## [SOURCE PASSAGE]

It is interesting. Later on, I went there in 1992 with my family. We lived in Russia for seven years, in Moscow. And I was actually writing a series of textbooks, therefore. The spiritual-moral education of young people in a post-communist society. One of the books was more on personal development. The second book was all about love, marriage, and family. Yes, so I've thought a lot about these things and the influence of communism. In terms of pornography, I've heard that as well. But I've never, in Russia itself, the Soviet Union itself, certainly after the 1920s, it's incredibly puritanical about these matters. But certainly the previous roots, certainly, if you read Marx's and Engels' Communist Manifesto, it's incredibly critical of what we call the describes, The Bourgeois Family. And so the system of oppression, and so he was very critical about the dysfunctional family, which he said is very patriarchal. And man owned all the property of a woman who had property got married, and all the property that she might have inherited from her parents was transferred to him. In England, up until the 1950s, a woman was not allowed to open her own bank account without permission, either from her father or from her husband. And that's how women were often treated in that sense like property. And so the Marxist critique of that dysfunctional, you could say, the fallen family was very insightful.

## [SUPPLIED MATERIAL]
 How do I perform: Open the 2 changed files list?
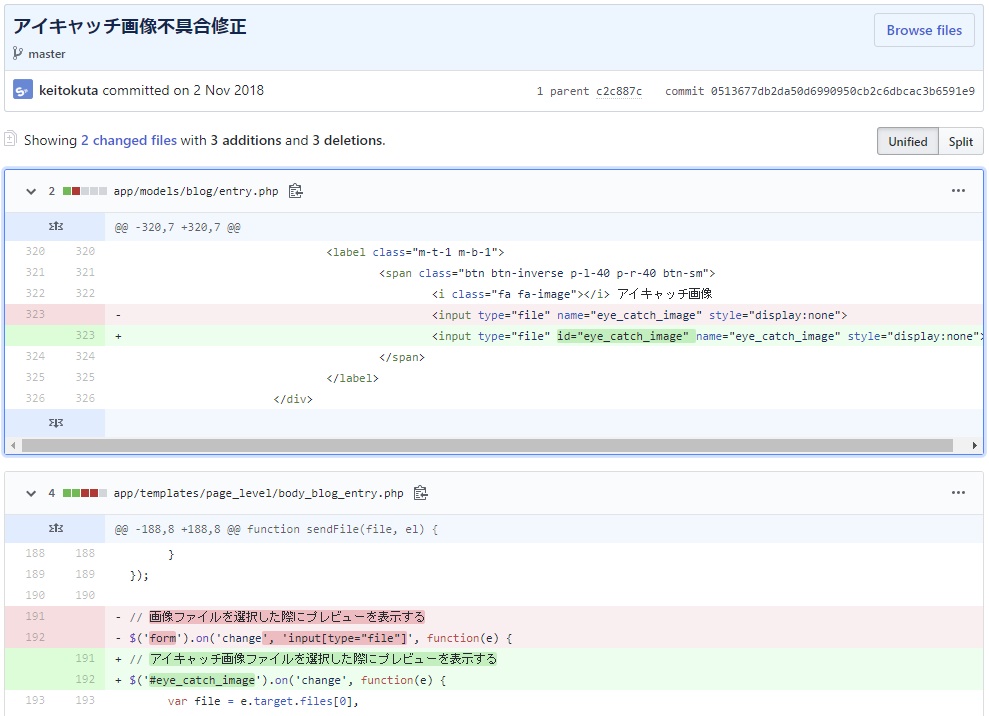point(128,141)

...

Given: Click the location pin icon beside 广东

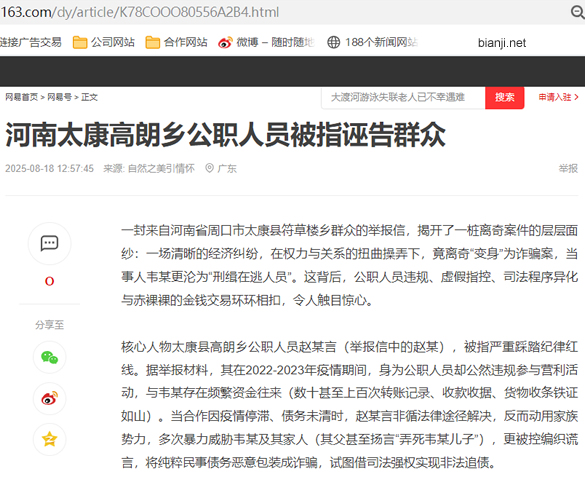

## [REQUIRED TASK 1]
Translate this sentence from the passage on communism and the family into Spanish: "In England, up until the 1950s, a woman was not allowed to open her own bank account without permission, either from her father or from her husband."
## [REQUIRED TASK 2]
Answer from the passage on communism and the family:
(a) In what year did the speaker go to Russia with family?
(b) What was the second book in the textbook series about?
(c) Up until what decade could a woman in England not open her own bank account without permission?
## [REQUIRED TASK 3]
Continue the passage on communism and the family, picking up after its last sentence.

## [EXERCISE ANSWER 1]
En Inglaterra, hasta la década de 1950, a una mujer no se le permitía abrir su propia cuenta bancaria sin permiso, ya fuera de su padre o de su marido.

## [EXERCISE ANSWER 2]
(a) 1992
(b) Love, marriage, and family
(c) The 1950s

## [EXERCISE ANSWER 3]
William Haines  

It wasn't critiquing an ideal family, it's just critiquing that kind of oppressive patriarchal family that has existed through much of history where women were abused, etc, etc, etc. Children were the property of their father and could be sold into slavery because he owned them just like he owned his wife. He could sell his wife into slavery. So that's what the Marxist critique was off, but then they didn't have a decent kind of alternative or vision of a good nuclear family with a loving husband and wife. And so instead, they said the family itself is the problem. So, what happened with marriage then is the problem, because it's inherently oppressive. Yes, so when the Communists took over in Russia, one of the things they did was to abolish marriage laws. Just like during the French Revolution, they decided to abolish a lot of the moral codes on sexuality which is embodied in legislation. So for example, after the French Revolution, incest was no longer a crime.

Andrew Love  

So that's like going back to Leviticus. That's going back thousands of years.

William Haines  

Yes, so this is Christian. It's oppressive. We want to get rid of all that stuff, so abolish the laws and incest. And the reason I'm saying this is just last week in France, there was a discussion about this. Maybe we ought to make incest illegal again. Seriously.

Andrew Love  

That's a daring approach. 

William Haines  

Yes. 

Andrew Love  

So it's still legal? 

William Haines  

Yes. 

William Haines  

In France?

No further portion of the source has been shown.